Transcript from the "Identifying what to Index" Lesson
>> So, I just wanted you to see a much more complicated query. Try to remember what this one is. This might be one of the answers to one of the previous ones. Yeah, this is the movies with the most categories I think, it is. So, let's do an explain analyze on this, because this is obviously going to do a lot more.
[00:00:23] So you can see here it's cost is 53,000. Keep in mind that the one that we did in the previous one was what? About 5000, right? So this is 10 times slower, as opposed to work like our index lookup, which was, well, like 0.75 or something like that?
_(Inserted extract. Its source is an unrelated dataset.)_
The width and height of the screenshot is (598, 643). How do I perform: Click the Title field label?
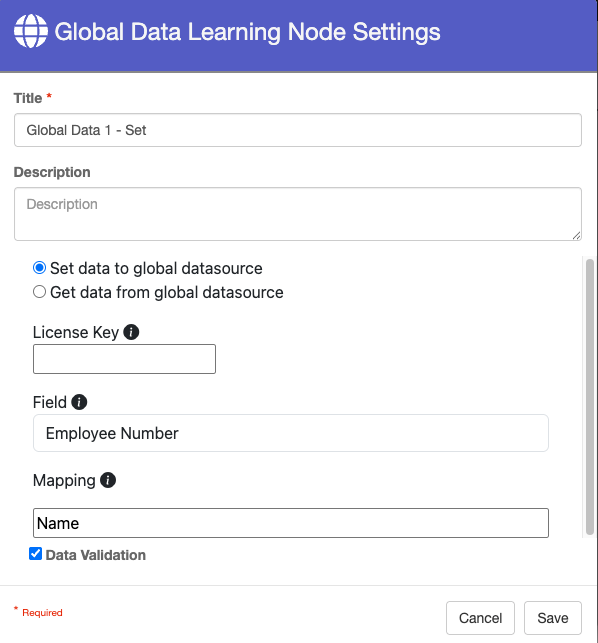point(28,98)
[00:00:43] No, it's 8.44, so this is magnitudes slower. But here you can see that the sort cost this, most of the sort's cost was in its set up, it had to sort 183,000 rows, that's a lot. It sorted by the count, it did a heapsort, I don't know anything about sorts so I don't know how it chooses that.
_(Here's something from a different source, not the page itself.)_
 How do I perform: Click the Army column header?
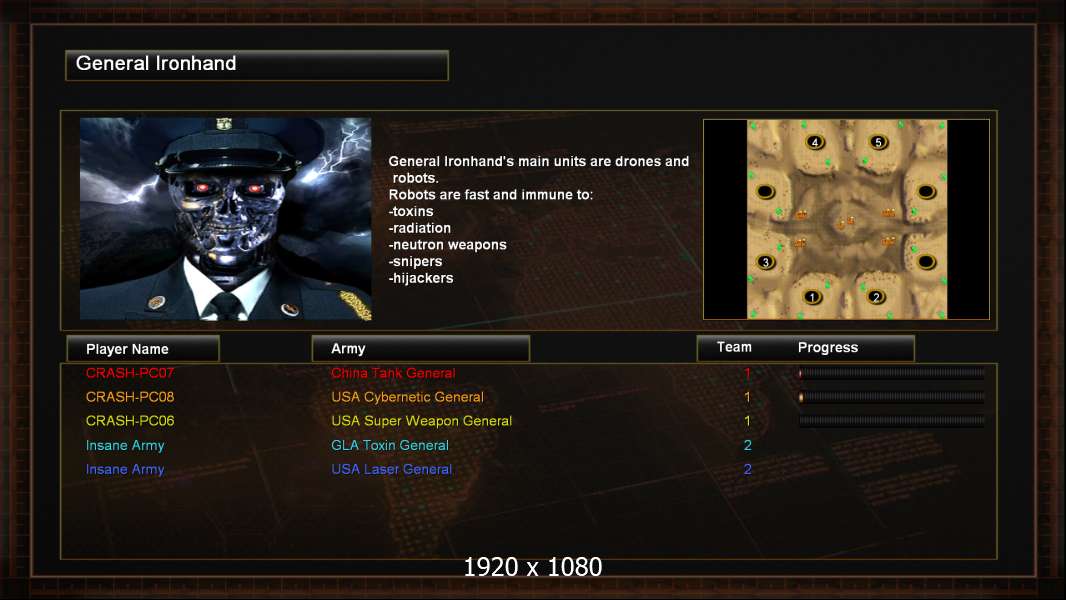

[00:01:10] Grouping, it does the grouping by m.id. Did a merge join, did a merge condition on this, you can see here we did hit an Index Scan here using the movies_pkey, that's cool. Index Only Scan, another good thing to see. You had some, anyway, Planning Time, Execution status, that's always something interesting to look at as well.
[00:01:38] So let's talk just a moment about the postgres planner. One of the reasons I chose this database for us to use in the course of this class is there's a lot of rows on it. Which means that we're actually going to hit some occasions where, indexes are gonna be really useful.
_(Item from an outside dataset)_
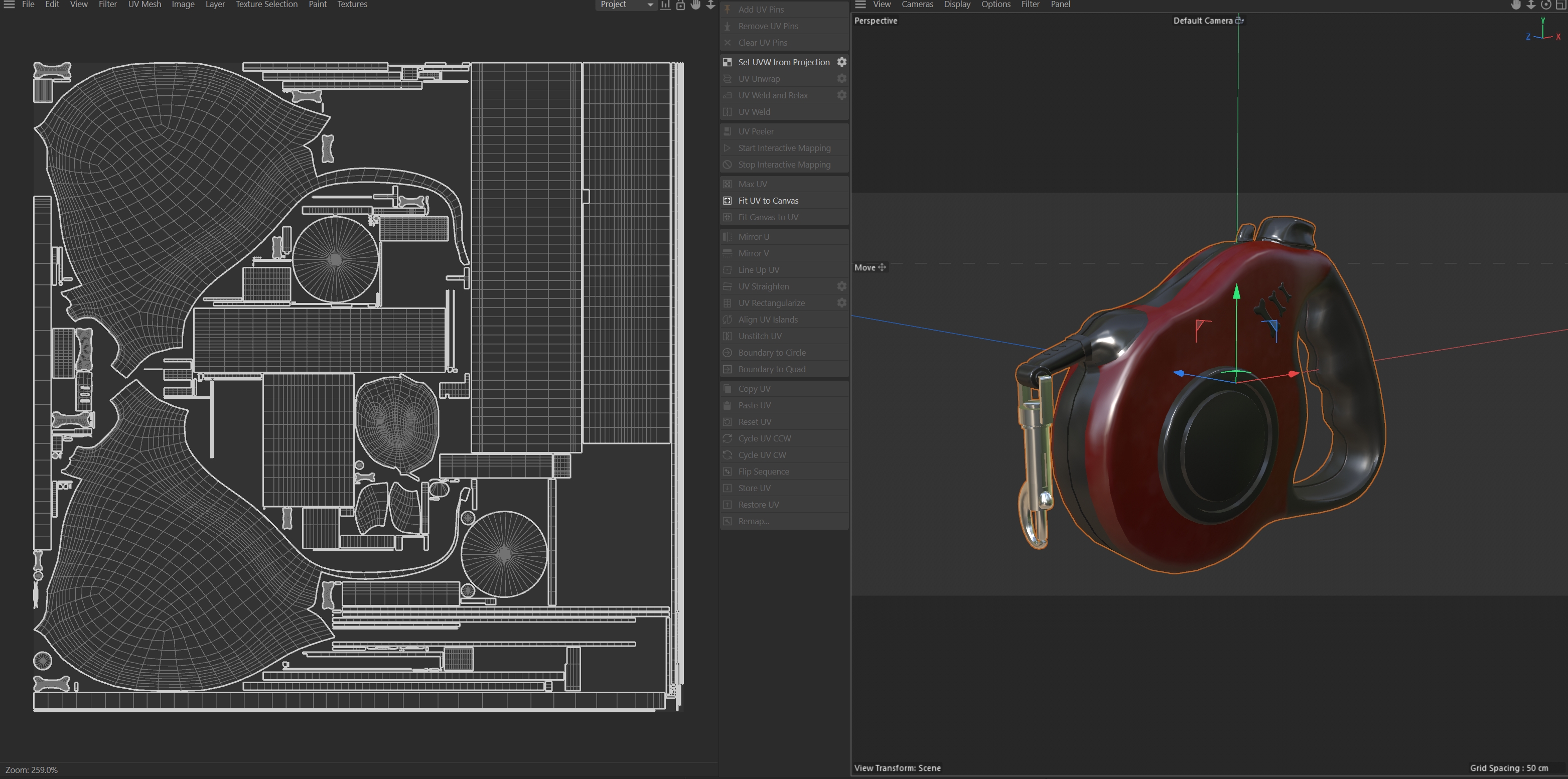Open the Texture Selection menu
Viewport: 1568px width, 779px height.
click(x=266, y=5)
[00:01:53] The postgres planner is really smart and usually smarter than you. There are times is like you're explain analyzing some query and you have some index that you put in there and created for it. And postgres's plan is like no, I'm not gonna use that. I'm still gonna use a sequential scan.
[00:02:11] And it is usually right, because it'll look at how many rows it has to filter. It'll look at how many rows are on the table. It'll look at all sorts of other variables that you and I are not looking at. And usually, it will select the correct thing that will be the fastest.
[00:02:26] So that's the point of the postgres planner, is to look at all the tools that it has to work with, and then choose the correct one to do your query. So, in other words, if you're working on a really little table with. Like if we were trying to do indexes on the recipes table, it will almost never use our indexes because it's such a small table.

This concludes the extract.